None of this influenced British lawmakers who blamed offshore companies in the overseas territories, in a maelstrom of NGO advocacy and Russian paranoia, for anything from poverty in Africa to Russian kleptocracy and money laundering for organized crime.
Transparency
Just as the perception of Cayman in McMafia belies the actual legislation and practices in preventing money laundering, it is also far from realistic as far as the fight against corruption, international legal cooperation and tax transparency is concerned.
Mentions of the Cayman Islands in Hollywood movies, TV series and novels as a sunny place for shady people and a good place to stash any illicit funds are so commonplace that the phenomenon has become known locally as the “Grisham effect.”
Novelist John Grisham’s legal thriller “The Firm” was not only a literary success, it was turned into a blockbuster movie, shot in Cayman and featuring Tom Cruise and Gene Hackman. The story involves a young lawyer and accountant who starts his career at a Memphis tax law firm that devises front companies for the Mafia to commit money laundering and tax fraud in the Cayman Islands.
Many in Cayman’s financial services industry still argue that book and movie are responsible for many of the misperceptions of the types of business that are done in Cayman.
The reality is much more boring.
Not only is opening a bank account in Cayman today incredibly onerous, when an expatriate has a bank account in Cayman, the account balance is regularly reported to the account holder’s home tax authority. The same applies to other assets, like fund investments and any share ownership in companies and other entities.
Cayman is participating in the U.S. Foreign Account Compliance Act, which forces financial institutions worldwide to disclose the assets of U.S. taxpayers to the IRS. And Cayman is an active member in the OECD’s Common Reporting Standard, which established a tax reporting mechanism between more than 100 countries.

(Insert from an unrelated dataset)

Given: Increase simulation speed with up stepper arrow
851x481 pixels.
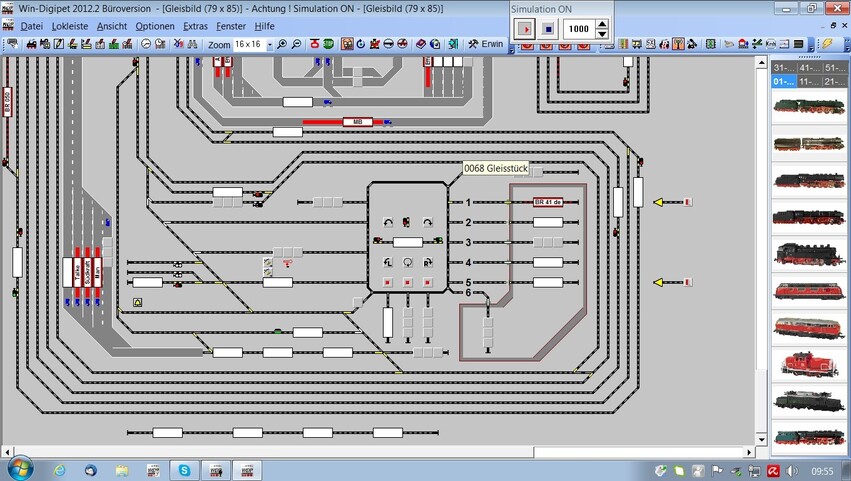Looking at the screenshot, I should pyautogui.click(x=601, y=25).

In addition, Cayman exchanges tax information with dozens of other countries on request. An assessment of this type of tax transparency found that Cayman was largely compliant with the criteria developed by the OECD. This puts it on par or above the rating of the U.S., the U.K. or Germany.
None of these findings have influenced Cayman’s media image which is largely shaped by advocacy groups like the Tax Justice Network, whose often-touted Financial Secrecy Index claims Cayman is the third most secret jurisdiction in the world.
One might be right to be skeptical when an interest group releases its own “research,” but a closer look at the index reveals that, even according to the group’s own analysis, Cayman is far from secretive.
Based on the Tax Justice Network’s secrecy score alone, which combines the results from 20 transparency indicators, Cayman would rank 39th out of 112 countries.
It only ends up in third place because the Tax Justice Network decided to weight this score based on the global share of a country’s financial sector.
Vanuatu, the most “secret” jurisdiction, according to the secrecy score, but with few financial services to speak of, ranks 66th on the secrecy list, once this sleight of hand is employed.
Cayman on the other hand, which as the group’s evaluation shows can hardly be called a secrecy jurisdiction, ranks third on the secrecy list because its financial services sector is more successful and globally significant than those of most other countries.